*About this task*
Exact copies of the lines from the one with "Select the sender" through the last line of the entries, and no pictures, make up the answer.

***** Supplied data

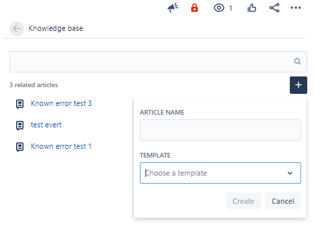The height and width of the screenshot is (242, 320).
Task: Click the megaphone feedback icon
Action: tap(172, 8)
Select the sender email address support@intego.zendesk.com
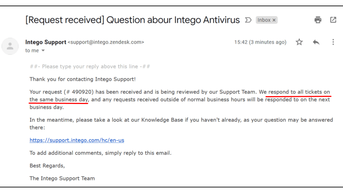 (x=106, y=42)
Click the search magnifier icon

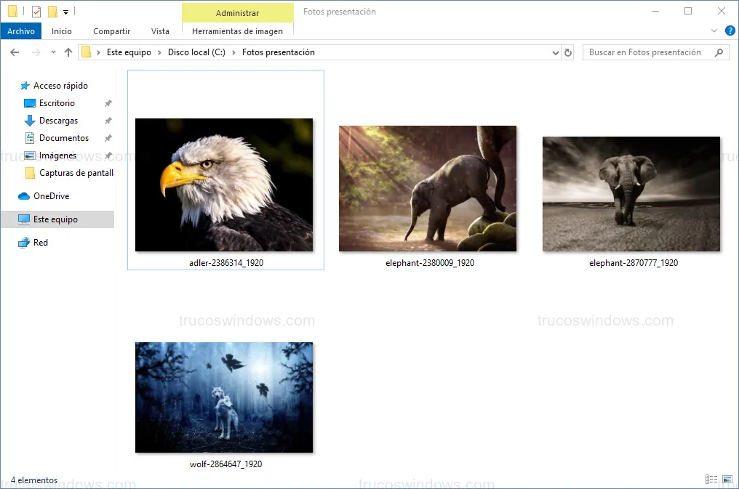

**********

*Solution*
Select the sender email address support@intego.zendesk.com
 (x=106, y=42)
Click the search magnifier icon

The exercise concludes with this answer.